- Born: 1975 (age 50–51) Kenya
- Education: University of Nairobi; (BA in Economics & Sociology); Bowling Green State University; (MA in Public Administration and International Affairs);
- Occupation: Corporate executive (CEO)
- Years active: 2000–present
- Employer: Kenya Private Sector Alliance
- Website: kepsa.or.ke

= Carole Kariuki =

Kenyan businesswoman (born 1975)

Carole Kariuki is a business executive in Kenya, who is the chief executive officer of Kenya Private Sector Alliance (KEPSA), an industry group that represents and lobbies on behalf of Kenyan businesses and industries.

==Background and education==
Kariuki was born in Nakuru County, near Egerton University circa 1975. She was admitted to the University of Nairobi, where she graduated with a Bachelor of Arts (BA) in Economics and Sociology. Later, she received a scholarship to attend Bowling Green State University in Bowling Green, Ohio, in the United States, where she graduated with a Master of Public Administration and International Affairs.

==Career==
Kariuki us the chief executive officer of Kenya Private Sector Alliance (KEPSA), an industry group that represents and lobbies on behalf of Kenyan businesses and industries. It also advises policymakers on the best way to formulate local and regional laws to promote growth of the Kenyan economy sustainably. KEPSA informs and educates its member companies on best business practices, collective responsibility, environmental conservation, social obligations and ethical business etiquette.
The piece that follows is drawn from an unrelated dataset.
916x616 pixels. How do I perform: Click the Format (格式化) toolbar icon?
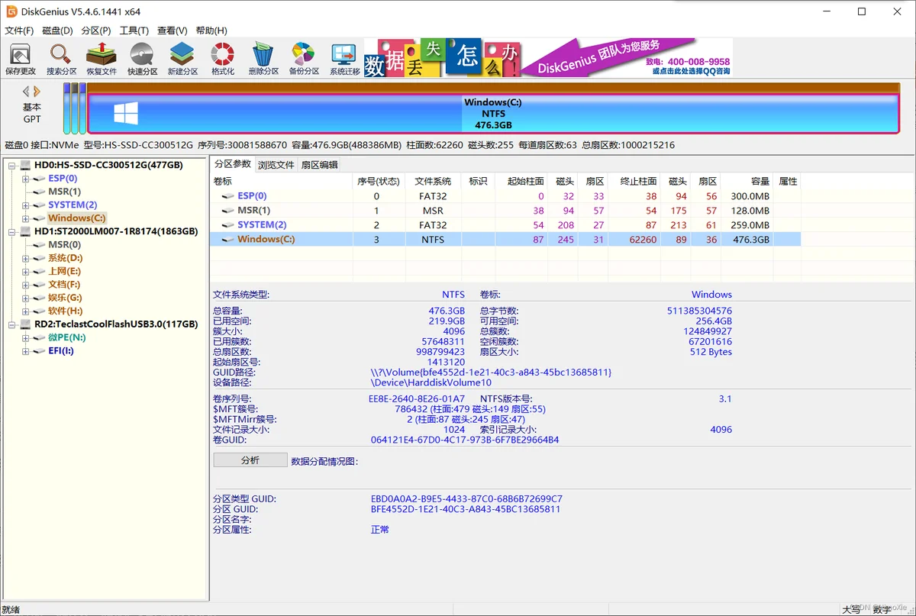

Before joining KEPSA, she worked briefly with Barclays Bank of Kenya, Nairobi Chapel and Sagamore Institute for Public Policy Research, Indianapolis-Indiana, where she acted as a liaison between the Kenya Private Sector Alliance (KEPSA) and the institute before formally joining KEPSA. She worked for several years at KEPSA before being appointed its CEO.

Kariuki is credited for transforming KEPSA into one of the most influential organizations in Kenya and globally. KEPSA is the apex body of the private sector in Kenya, influencing the economic and development agenda.

==Other considerations==
Kariuki was the first person to be elected as senior fellow at ISOKO, an Indianapolis-based institute that promotes private enterprise in Africa. She won the "Women Super Achiever Award" at the World Women Leadership Congress and Awards 2017, based in India. She was awarded the Elder of the Order of the Burning Spear (EBS) in 2021, for national development contribution to the country, Kenya by H.E. Uhuru Muigai Kenyatta, president of the Republic of Kenya. She was also awarded the Moran of the order of the Burning Spear (MBS) in 2012, for national development contribution to the country. In 2011 and 2012 she was named among the "Top 40 women in business under 40 years", a list compiled by the business daily newspaper Business Daily Africa, published in Nairobi by the Nation Media Group.

In March 2019, she was named to the board of directors at East African Cables Limited, an electricity and industrial cable manufacturer based in Nairobi, board chair of LPC Global Logistics, Kenya, board member of Jubilee Health Insurance Limited, USIU-Africa Trustees, UN Global Compact Network Kenya, council member at the National Council of Administrative Justice (NCAJ) chaired by the chief justice of Kenya, and WTO Trade Committee, Geneva.